Segment Start: Excerpt provided
One researcher calls the orca waters south of the border a "toxic soup."

Ross suspects the open ocean may be another source of PCBs. Like humans, animals are what they eat, and orcas eat salmon that grow up in the open seas, where contaminants may collect from distant industrial sources in Asia.

PCBs -- polychlorinated biphenyls -- are a long-lived industrial compound used to insulate electric transformers and capacitors. They were banned in the United States and Canada in the mid-1970s but are still widely used in the Third World. Slow to degrade, PCBs float in the air and water, permeate soil and accumulate in animal fat.

The higher an animal is on the food chain, and the longer-lived, the greater the concentration of toxins. Orcas -- which are technically mammoth dolphins with an age span of 40-90 years -- are considered top predators in the ocean. They consume mass quantities of polluted prey.

Those toxins, however, are only one of the modern-day stresses affecting Northwest orcas, which may have navigated these waters for as long as 10,000 years.

The Canadian government listed orcas as a threatened species in April, citing three major concerns.
Segment End: Excerpt provided
● **What is expected**: Write the next part of the passage about orcas and PCB contamination, starting after its last sentence. The lines after this passage have nothing to do with it.
Segment Start: Dataset content
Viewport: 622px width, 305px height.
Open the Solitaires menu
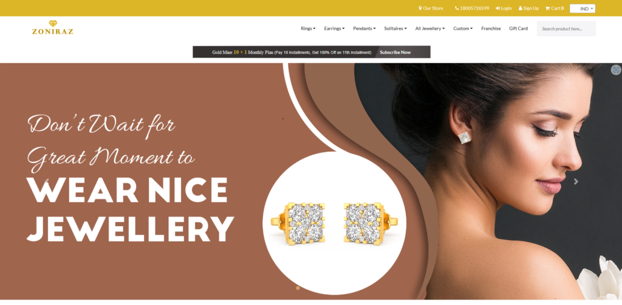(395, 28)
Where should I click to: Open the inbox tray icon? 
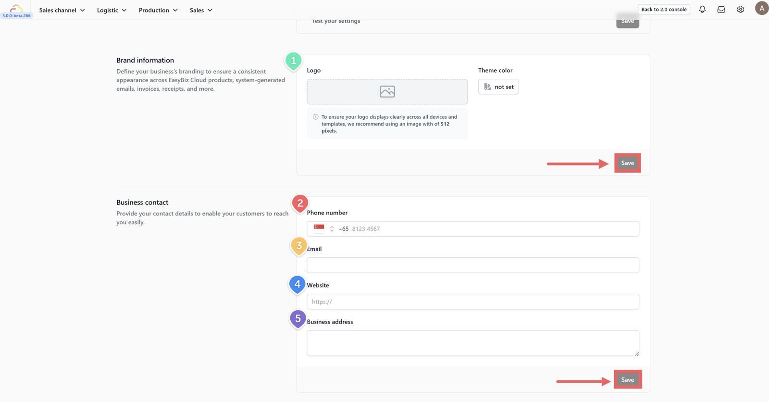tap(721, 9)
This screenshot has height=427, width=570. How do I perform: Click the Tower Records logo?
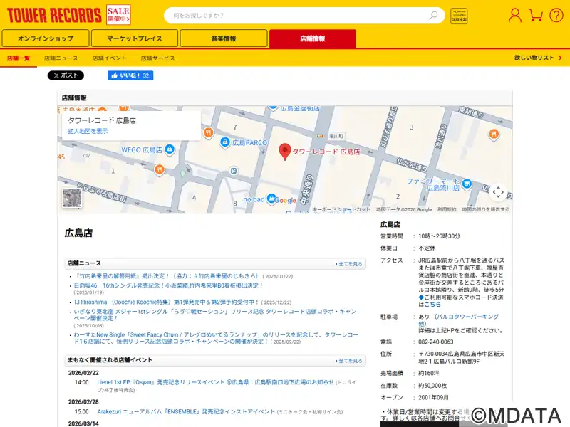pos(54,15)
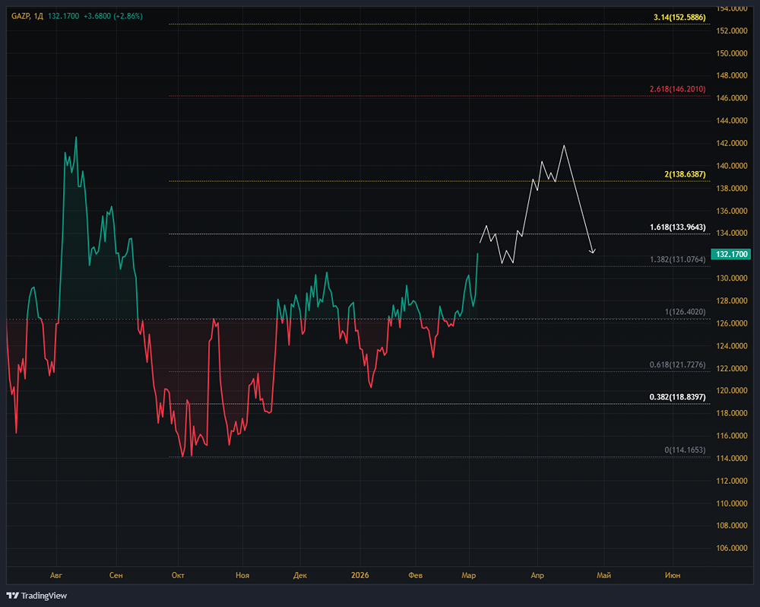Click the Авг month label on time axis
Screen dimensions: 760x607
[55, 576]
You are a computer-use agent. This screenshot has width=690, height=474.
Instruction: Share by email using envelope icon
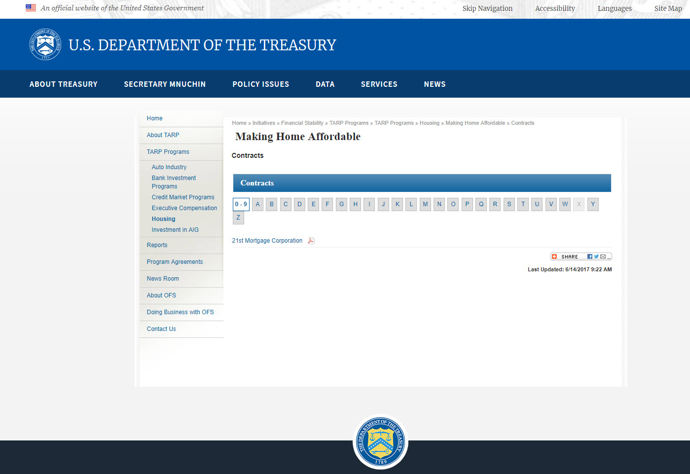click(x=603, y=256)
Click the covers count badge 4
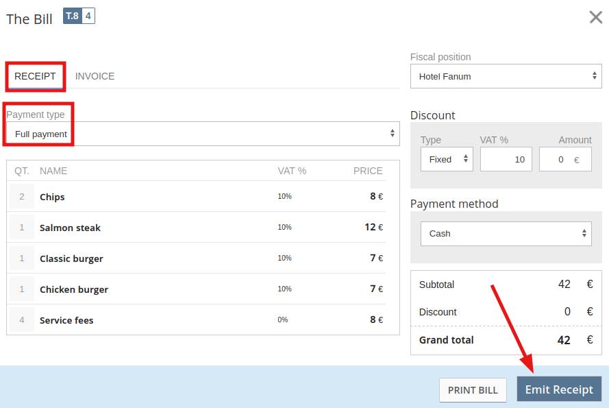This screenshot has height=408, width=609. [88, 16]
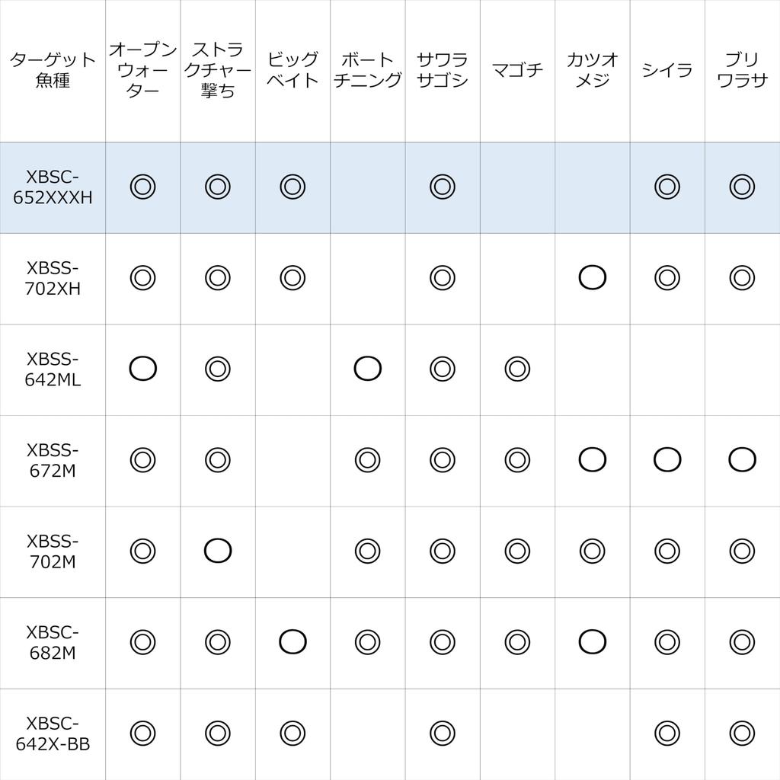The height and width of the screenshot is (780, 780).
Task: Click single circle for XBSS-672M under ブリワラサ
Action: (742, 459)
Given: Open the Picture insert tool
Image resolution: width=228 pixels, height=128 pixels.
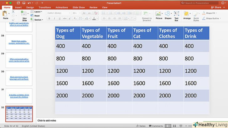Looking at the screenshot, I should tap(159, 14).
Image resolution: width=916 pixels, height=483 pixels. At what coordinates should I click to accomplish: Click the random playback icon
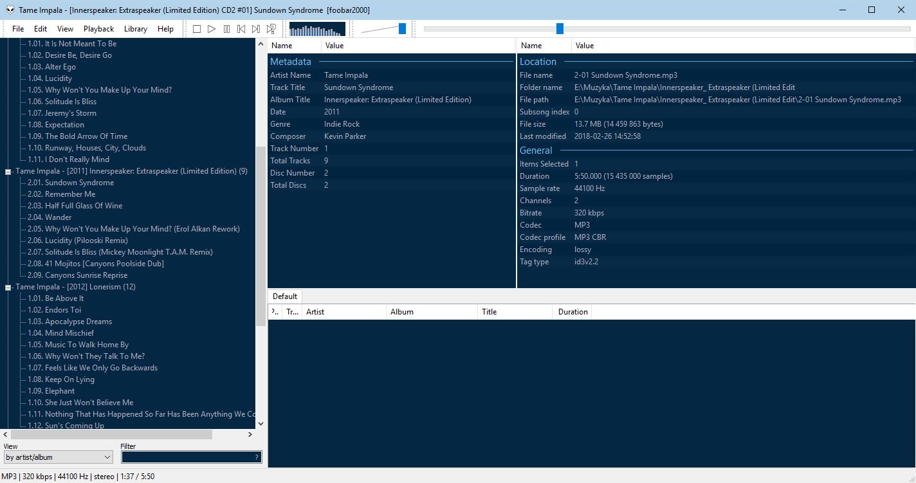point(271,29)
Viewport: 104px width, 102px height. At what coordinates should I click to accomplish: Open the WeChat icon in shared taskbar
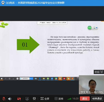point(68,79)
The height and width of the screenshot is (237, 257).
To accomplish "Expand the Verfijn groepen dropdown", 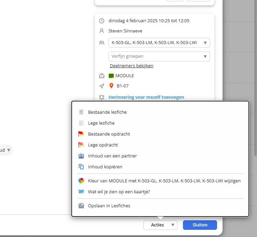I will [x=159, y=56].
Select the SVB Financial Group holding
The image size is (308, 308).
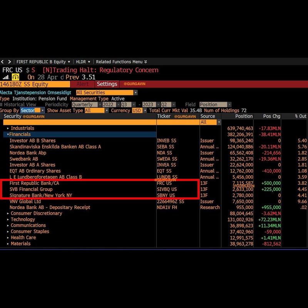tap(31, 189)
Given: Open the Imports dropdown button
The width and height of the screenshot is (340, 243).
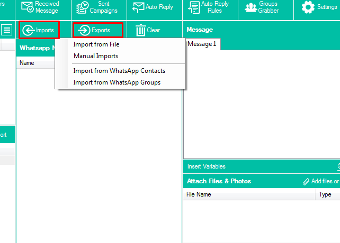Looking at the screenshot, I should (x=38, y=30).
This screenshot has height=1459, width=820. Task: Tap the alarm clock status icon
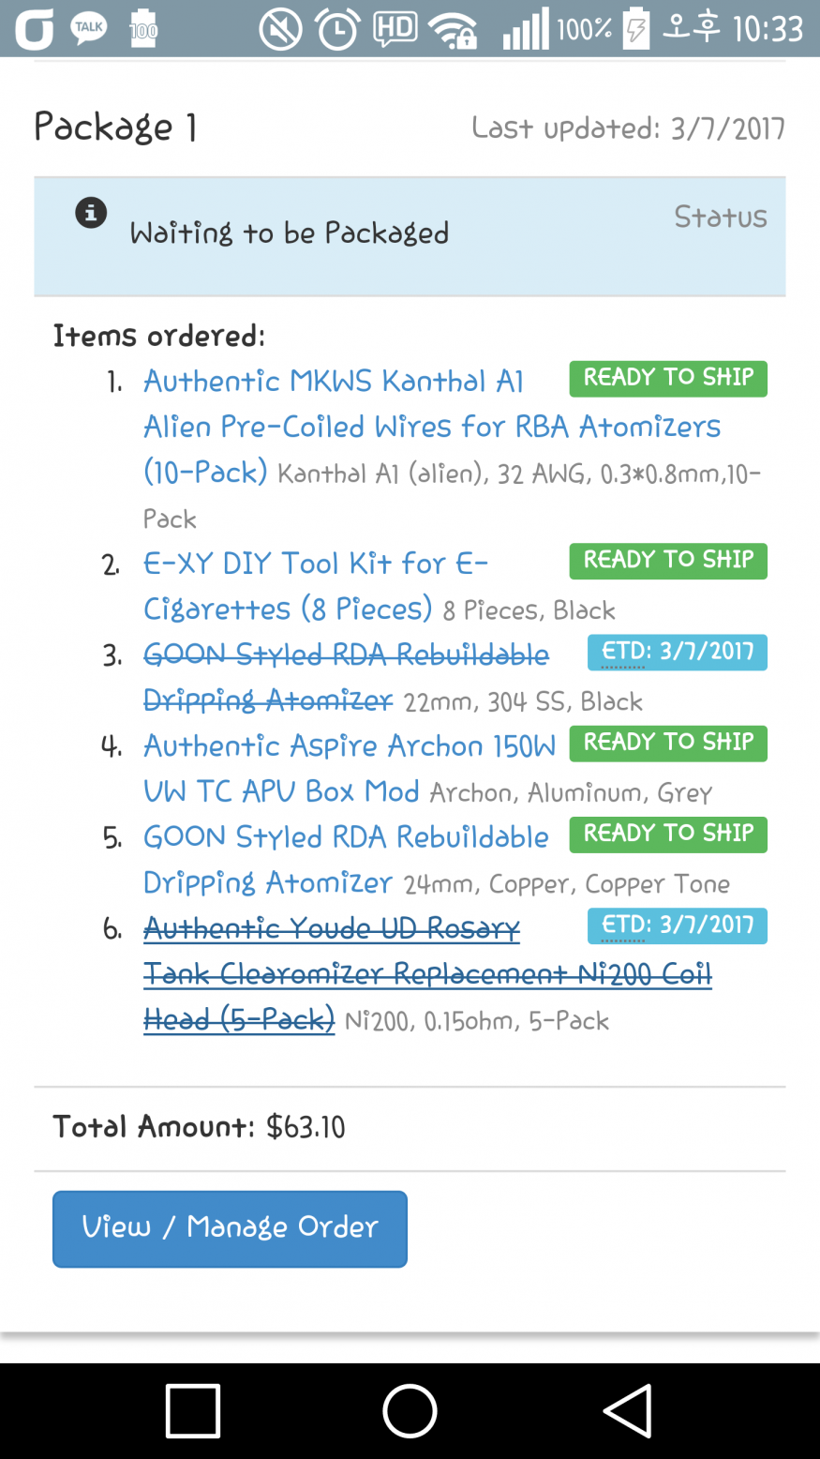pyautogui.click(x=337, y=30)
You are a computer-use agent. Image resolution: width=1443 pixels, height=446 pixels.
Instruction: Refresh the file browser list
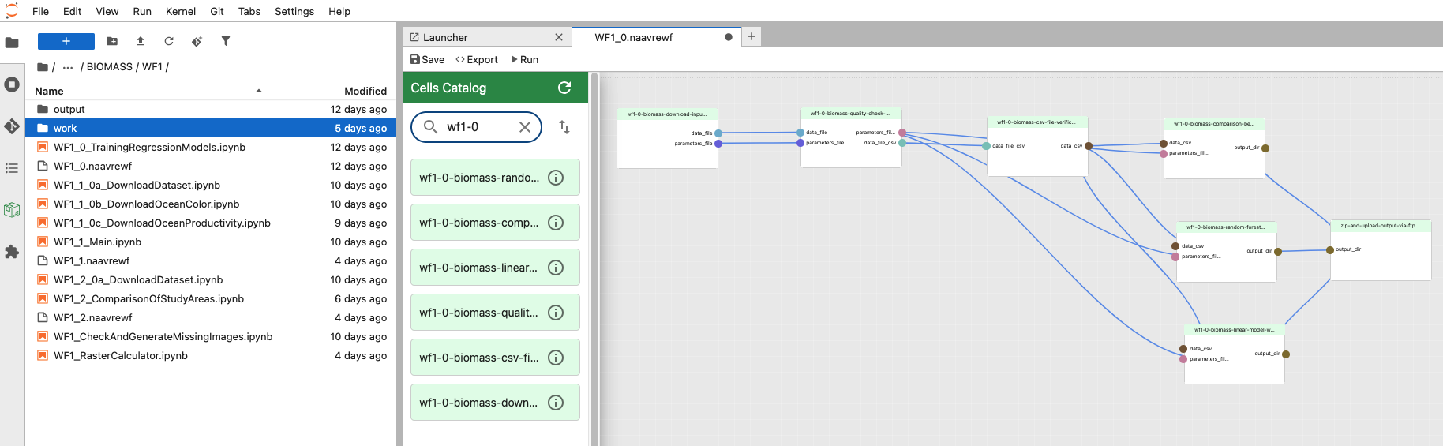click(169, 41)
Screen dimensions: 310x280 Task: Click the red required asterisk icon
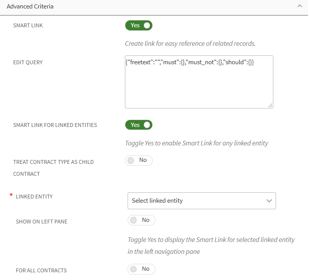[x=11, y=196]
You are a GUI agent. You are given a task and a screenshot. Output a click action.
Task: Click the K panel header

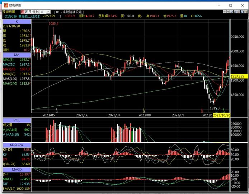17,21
Segment End: Dataset content
● **Result for this task**:
One was a diminished salmon supply. Fish are becoming both scarcer and smaller.

Another was heavy boat traffic. This summer the average number of boats following a group of southern whales at any given time was 21. Some San Juan Islanders complain they can no longer see the orcas for all the boats.

Third was contamination. "If you have a lot of boat traffic, diminished salmon returns and high levels of PCBs in animals, it doesn't take a rocket scientist to figure out this represents a tangible risk to this population," Ross said.

Whether PCB contamination is linked to population decreases in southern pods is a difficult question. Death is a normal part of life, Ross notes.

"It's not unexpected to find a 20 to 45 percent mortality in the first year of life in marine mammals."

And the decrease in the orca population could reverse itself.

"We're still very hopeful that this population is going to make it," Osborne said. "But it will be 10 to 20 years before we know."

Yet, researchers describe the recent declines as the longest and steadiest since the 1970s, when scores of orcas were hunted and captured and sold to marine parks. Females in the 84-member southern pod are producing fewer calves, and some offspring are not surviving.

One mother recently died with a damaged uterus and a placenta half in and half out of her body. The calf she left behind made headlines as it struggled to survive. The calf was not spotted at the last sighting of J, K and L pods, which disappear from local waters in the fall.

There is no question that females pass PCBs on to calves through their high-fat milk.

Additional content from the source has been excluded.